Background: Observational studies have illustrated that maternal central obesity is associated with birth size,including of birth weight, birth length and head circumference, but the causal nature of these associations remains unclear.

Objective: To test the causal effect of maternal central obesity on birth size and puberty height growth using a Mendelian randomization (MR) analysis.

Methods: We performed two-sample MR using summary-level genome-wide public data from the Genetic Investigation of Anthropometric Traits (GIANT) Consortium and the Early Growth Genetics Consortium (EGG). Thirty-five single nucleotide polymorphisms (SNPs), 25 SNPs and 41SNPs were selected as instrumental variables for waist-to-hip ratio adjust BMI (WHRadjBMI), waist circumference adjust BMI (WCadjBMI) and hip circumference adjust BMI (HIPadjBMI), respectively to test the causal effects of maternal central obesity on birth size and puberty height using an inverse-variance-weighted approach.
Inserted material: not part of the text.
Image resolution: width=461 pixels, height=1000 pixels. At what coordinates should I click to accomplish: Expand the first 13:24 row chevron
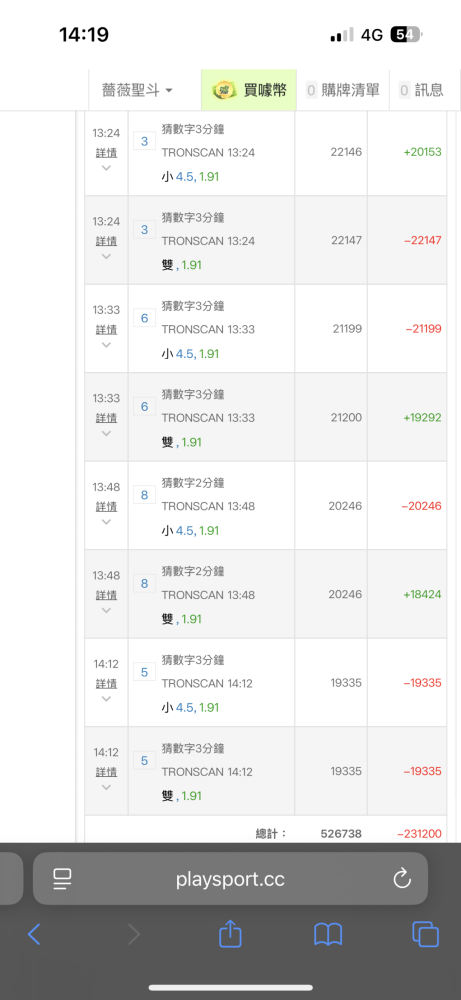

Results: In this MR analysis, we found no evidence between genetic instrumental variables for waist circumference (WC)or waist-to-hip ratio (WHR) and the outcomes. We observed one standard deviation (SD) increase in hip circumference (HC) was associated with a 0.392 SD increase in birth length (p=1.1×10-6) and a 0.168 SD increase in birth weight (p=7.1×10-5), respectively.In addition, higher genetically predicted maternal HP was strongly associated with the puberty heights (0.835 SD, p=8.4×10-10). However,HP was not associated with head circumference(p=0.172).

Conclusion: A genetic predisposition to higher maternal HC was causally associated with larger offspring birth weight,higher birth length, and puberty height independent of maternal BMI. However, we found no evidence of a causal association between maternal WC, WHR and birth size.


T. Huang: None. T. Geng: None.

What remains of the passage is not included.